Seems only fair, don't you think?

----------------------------------
Notes on the letter itself:
  1. My main blog, the Madville Times, is about a wide range of important issues. I have written a number of posts about the proposed Lake Herman bike trail (five so far). Mr. Hagemann appears to think I've only written one such post. Hmm... hasn't Mr. Hagemann been reading?
  2. I've heard enough anti-intellectualism around here to know that, 9 times out of 10, the words highly educated don't bode well.
  3. Note first-name basis from a man I don't know. Note that in the post to which I assume Mr. Hagemann refers, I consistently refer to Mr. Pitts.
  4. Note we get no evidence of a personal attack. I questioned bad reasoning and policy statements, but Mr. Hagemann provides no example of a personal attack.
  5. Mr. Hagemann evidently missed my post on how South Dakota law may say otherwise.
  6. This part of the letter is perfectly reasonable, and it contradicts nothing I've said on the matter.
  7. Is a two-and-a-half-hour phone conversation and a follow-up blog post telling Mr. Pitts's side of the story enough to prove my manhood, Mr. Hagemann? Or do I still need to come out and drive your combine in traffic? Gas 'er up... and watch out on 230th Street!

6 comments:

  1. That's the nice thing about Democracy... you can make a jackass** out of yourself, just like this letter-writer did.

    **And I know a thing or two about jackasses, since I delve into that realm on occasion!

    ReplyDelete
  2. Cory, compared to some of the vituperative venom I've absorbed from reviewers of my books on Amazon, Jim Hagemann's assault against you constitutes a model of moderation!

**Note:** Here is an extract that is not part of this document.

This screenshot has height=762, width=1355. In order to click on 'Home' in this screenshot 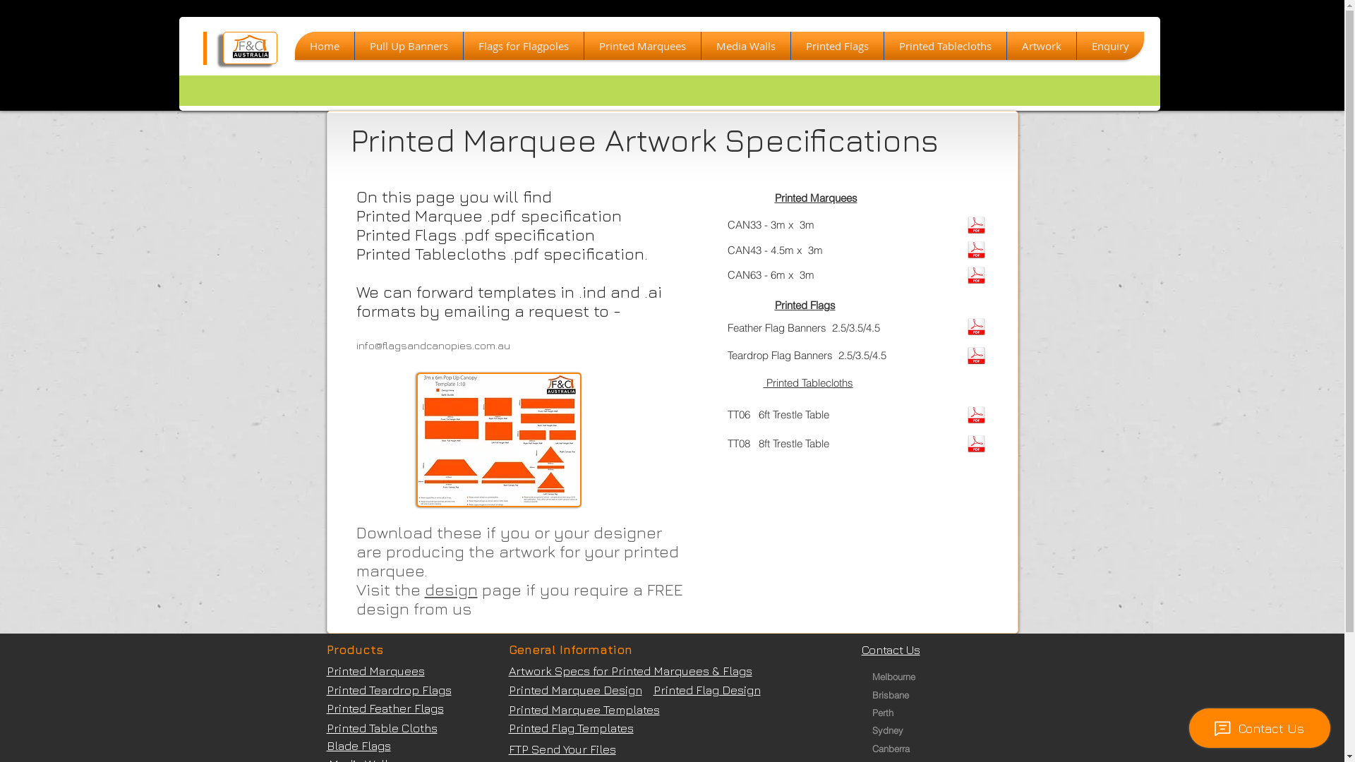, I will do `click(324, 45)`.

    The dogs bark. The caravan moves on.

    ReplyDelete
  3. Nick Abraham11/07/2009 1:51 AM

    While the context may not be of my personel opinion, the fact is Jim Hagemann is Dave Pitts son in law, so all comments should be taken as that. Mr. Pitts should find a non-relative to speak his piece in the future.

    ReplyDelete
  4. As farming becomes more productive we see things like protective grassy areas around creeks and streams become smaller and smaller. Those grassy areas act as natural filters to stop sediment, chemicals and fertilizer from entering our natural water supply. If one looks at aerial photos over the past 3 decades, there is a marked decrease in the grassy area protecting Silver Creek as it runs through David Pitts property toward Gehl. We should probably be concerned about issues like that, as much as worrying about a 17-foot ROW extension request for an expanded bike trail. Water quality from the west affects many people.

    ReplyDelete
  5. What I've gathered recently mirrors Rod's concern. The newest farm bill allows re-certification of wetland maps from the 1980s, which were wetter years. A new snapshot often declassifies wetlands and has created a huge number of tiling requests in our county. All that additional water and whatever it carries will no longer stay put in those natural lowland areas (however they are labeled) and flow to larger depositories, decreasing habitat for ducks and so on, and further impacting water quality for Lake Madison. Some tell me this is what has led to additional flooding in ND, MN, and could affect us. Is this a legitimate concern? Nov. 10th is the Lake County water quality meeting. 7 pm at 4H grounds.

    ReplyDelete
  6. And with more marginal land being taken out of CRP, protecting waterways becomes all the more of a challenge. If the feds are backing away, locals need to pick up the slack. Expanding grassy buffer along a main source of pollution into Lake Madison is a good idea... and would make for a prettier and safer bike trail.